The game’s calendar is expanding with the next Lions tour to South Africa stretching into August

Theresa May would have felt right at home at Twickenham on Tuesday. Even a workable Brexit deal sometimes feels more achievable than locating the solution to rugby union’s unfeasibly tight fixture calendar. For a quarter of a century, if not longer, the sport has been trying to squeeze a globally-accepted quart into a disputed pint pot and the eureka moment has yet to materialise.

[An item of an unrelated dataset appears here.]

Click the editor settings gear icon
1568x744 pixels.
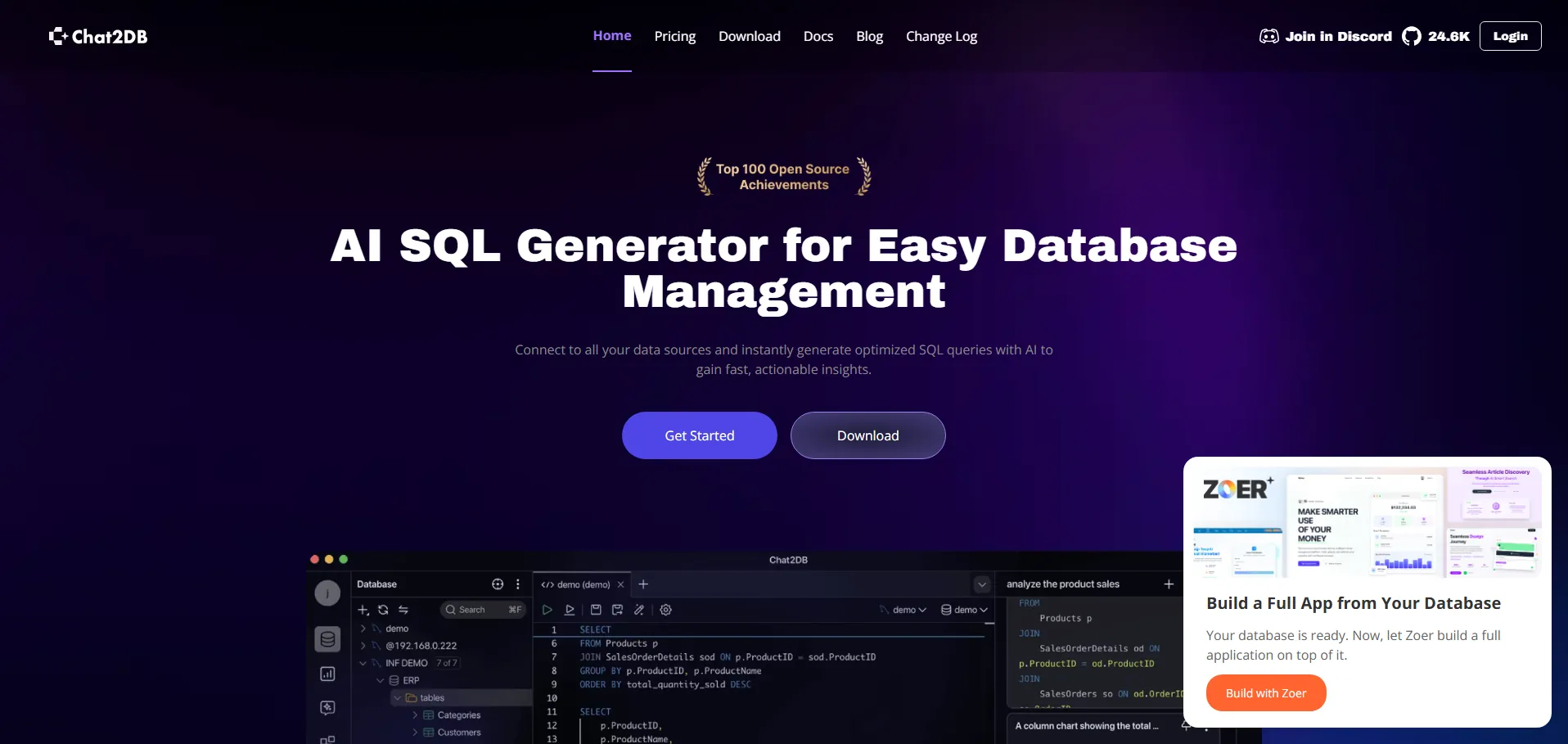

We still live in an age where the faintest of tweaks, largely irrelevant in the wider scheme of things, are hailed as triumphant advances. No English player, for example, will be permitted in future to be involved in more than 35 matches per year or start more than 30 games a season, down from 32. Hold those exultant trumpets: in the southern hemisphere and Ireland many top players already play a third fewer games. The off-season? Blink and you’ll miss it from a fan’s perspective. Summer is about to become the new winter, with the British and Irish Lions tour to South Africa in 2021 concluding on the first weekend in August. The following domestic season is due to start on 12 September. Admittedly, the English players on the Lions tour will have a mandatory 10 weeks off but, even so, a dubious new first awaits. For the first time competitive pro games involving English players or teams will take place in every single month of the calendar year.